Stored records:

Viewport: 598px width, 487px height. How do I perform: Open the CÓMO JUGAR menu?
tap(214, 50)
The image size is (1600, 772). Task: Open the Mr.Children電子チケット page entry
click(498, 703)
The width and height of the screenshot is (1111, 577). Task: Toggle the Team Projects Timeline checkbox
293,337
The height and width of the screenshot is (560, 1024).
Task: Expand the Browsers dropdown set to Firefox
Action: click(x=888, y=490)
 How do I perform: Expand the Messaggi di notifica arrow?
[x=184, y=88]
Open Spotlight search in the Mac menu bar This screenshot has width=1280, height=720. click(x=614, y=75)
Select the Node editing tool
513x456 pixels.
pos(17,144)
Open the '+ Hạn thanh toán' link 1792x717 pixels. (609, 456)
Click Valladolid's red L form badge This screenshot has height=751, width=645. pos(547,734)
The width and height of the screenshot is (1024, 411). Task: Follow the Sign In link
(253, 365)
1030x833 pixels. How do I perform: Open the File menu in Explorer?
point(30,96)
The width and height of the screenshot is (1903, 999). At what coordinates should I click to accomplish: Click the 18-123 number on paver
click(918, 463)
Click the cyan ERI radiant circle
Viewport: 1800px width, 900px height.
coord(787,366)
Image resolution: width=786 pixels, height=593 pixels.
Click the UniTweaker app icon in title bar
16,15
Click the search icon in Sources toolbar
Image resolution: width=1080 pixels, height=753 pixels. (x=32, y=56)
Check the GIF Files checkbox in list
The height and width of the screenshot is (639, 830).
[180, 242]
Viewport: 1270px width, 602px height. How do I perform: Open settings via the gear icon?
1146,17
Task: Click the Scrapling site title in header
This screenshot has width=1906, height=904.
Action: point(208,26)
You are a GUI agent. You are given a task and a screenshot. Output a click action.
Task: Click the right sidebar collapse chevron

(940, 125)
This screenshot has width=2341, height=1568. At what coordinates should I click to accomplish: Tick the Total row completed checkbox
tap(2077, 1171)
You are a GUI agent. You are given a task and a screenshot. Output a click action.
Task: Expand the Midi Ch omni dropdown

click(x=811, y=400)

WORK ITEM: Start copying at the line that contains "This screenshot has width=1906, height=904." and stop after the last line of the records, keeping every line exactly.

SOLUTION:
This screenshot has width=1906, height=904.
Action: point(208,26)
You are a GUI agent. You are given a task and a screenshot. Output a click action.
Task: Click the right sidebar collapse chevron

(940, 125)
This screenshot has width=2341, height=1568. At what coordinates should I click to accomplish: Tick the Total row completed checkbox
tap(2077, 1171)
You are a GUI agent. You are given a task and a screenshot. Output a click action.
Task: Expand the Midi Ch omni dropdown

click(x=811, y=400)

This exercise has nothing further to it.